Hafiz adds that properties in Tokyo are also deemed to be more stable than those in suburban areas. “For example, a study published by local real estate media suggests that the average residential asset prices in Toyosu and Ariake districts increased about 42% and 40% respectively in 2022 over the last three years [since 2019], followed by Kachidoki district, at a 36% increase,” he says.

“This is likely to be due to the rise in the number of young families who want to purchase high-rise condominiums (also known as tower mansions in Tokyo), which are often built with improved seismic safety specifications, additional facilities such as a reserved lounge, guest rooms, children’s space and incredible views of Tokyo Bay. The popularity of these districts is also due to their proximity to the central business district.”

Hafiz: In general, properties in Tokyo are deemed to be more defensive than those in suburban areas (Photo by Savills Japan)

The residential segment is gaining popularity among young families as well as the elderly, who are purchasing high-rise condominiums in Tokyo. The modern building specifications, strategic location and convenient accessibility to public infrastructure are usually key attractions for this type of buyers.

“This type of development has also been attracting wealthy Japanese people who would like to purchase for investment or the inheritance tax benefit loophole. Meanwhile, landed properties are typically located in peripheral areas and often built with wooden or steel structures,” says Hafiz.

“This type of asset offers larger unit sizes (usually more than 100 sq m) and typically include car parking space for free. They are popular among families who do not mind a longer walking distance from train stations, in exchange for the abovementioned benefits and also freedom from the rules and regulations of condominium homeowners’ associations, which are quite strict, with many do’s and don’ts.” 

According to Hafiz, most individuals or couples are generally purchasing a residential asset for their own occupancy, which typically allows them to benefit from the current ultra-low financing rate. “The housing (jutaku) loan financing rate in Japan has been very attractive for many years and was recently reduced to 0.3% to 0.4% a year,” he says.

The financing rate tends to be higher, however, when purchasing a residential asset for investment purposes. Hafiz says: “Under a few conditions, the buyers who use the purchased asset for their own occupancy will also be able to receive a special tax credit (known as jutaku-loan-koujo), which is literally an annual cashback at 0.7% of the remaining loan balance for as long as 13 years.

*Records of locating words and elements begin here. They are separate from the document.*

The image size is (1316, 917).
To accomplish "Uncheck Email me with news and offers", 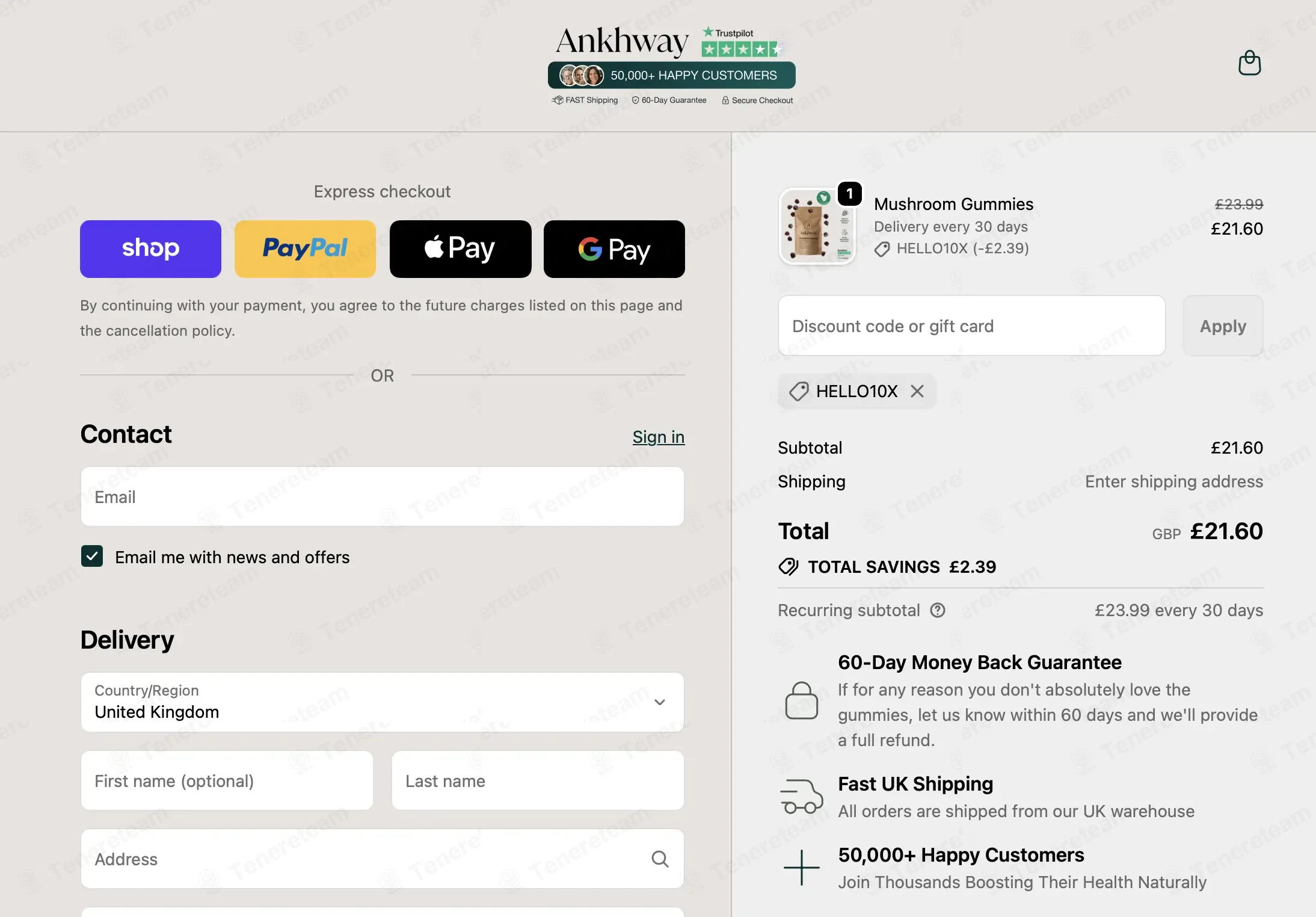I will tap(92, 557).
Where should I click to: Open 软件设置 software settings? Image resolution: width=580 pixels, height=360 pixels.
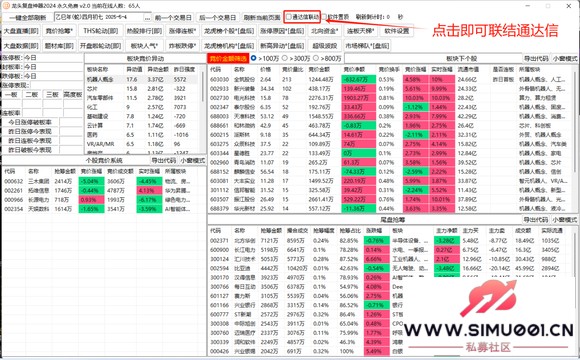[x=397, y=31]
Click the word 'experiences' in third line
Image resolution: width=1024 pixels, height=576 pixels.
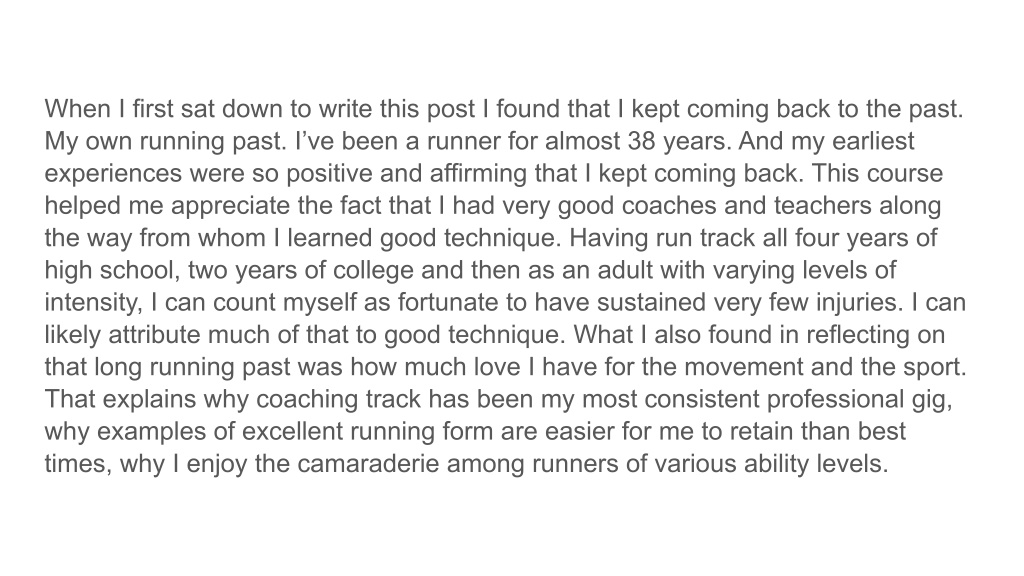pos(113,173)
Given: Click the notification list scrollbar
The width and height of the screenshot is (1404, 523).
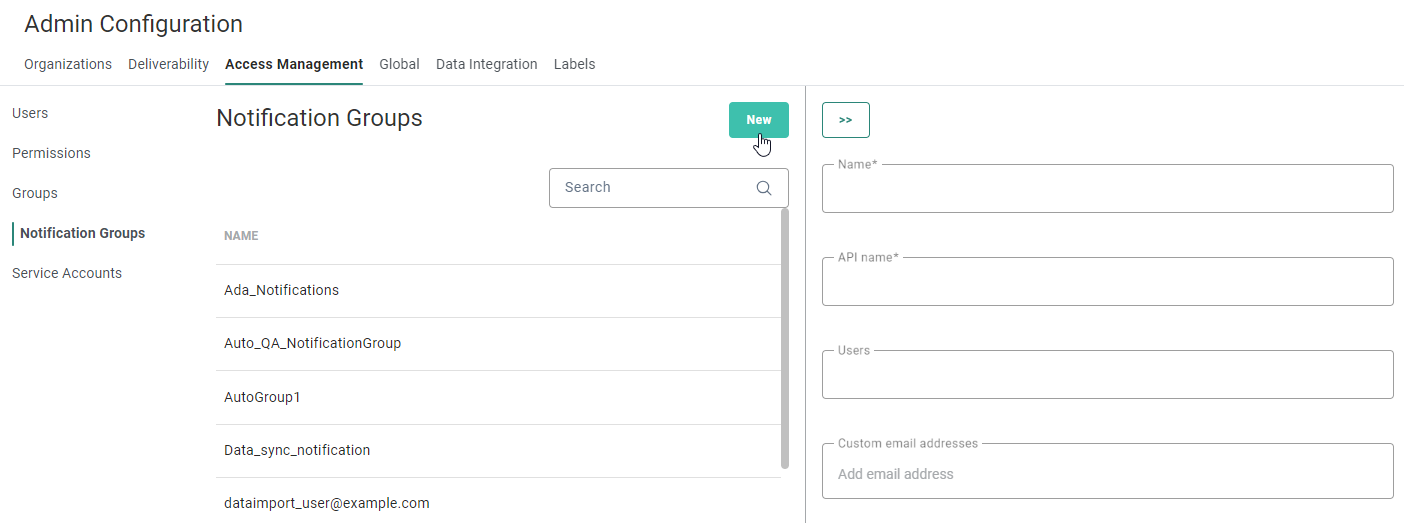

“There are also a few other tax incentives awarded to homeowners who purchase their own living space and, in some cases, it would be more economically viable to purchase rather than rent an apartment.” 

Average residential asset prices in Toyosu (pictured) and Ariake districts increased about 42% and 40% respectively in 2022 (Photo by Bloomberg)

Target market, key drivers and outlook

Unlike other countries, residential development projects in Japan are largely focusing on local Japanese buyers.

“There may have been few sales and marketing activities conducted outside Japan (such as Singa­pore, Hong Kong and Taiwan) targeting international buyers, but this is still considerably marginal,” observes Hafiz.

“When buying a property in Japan as a non-resident, it is advisable to choose a reputable partner or agency because the process can be very complicated as it would involve a lot of documentation in the Japanese language. And after becoming a real estate owner in Japan, you will be subject to taxation, payments and procedures.”

The steady influx of people into Tokyo remains a key driver for its residential segment. The city has been receiving a positive net migration of Japanese people from suburban areas over the last two decades, as the younger generation relocate from their hometowns to find better career opportunities in larger cities such as Tokyo.

“Although it is still in its early stages, the government’s recent commitment to attract foreign talents to work in Japan would bring about a positive outlook for Tokyo’s residential market. Thorough city planning and ongoing projects by local developers would also ensure the market supply stays at a healthy level,” Hafiz says.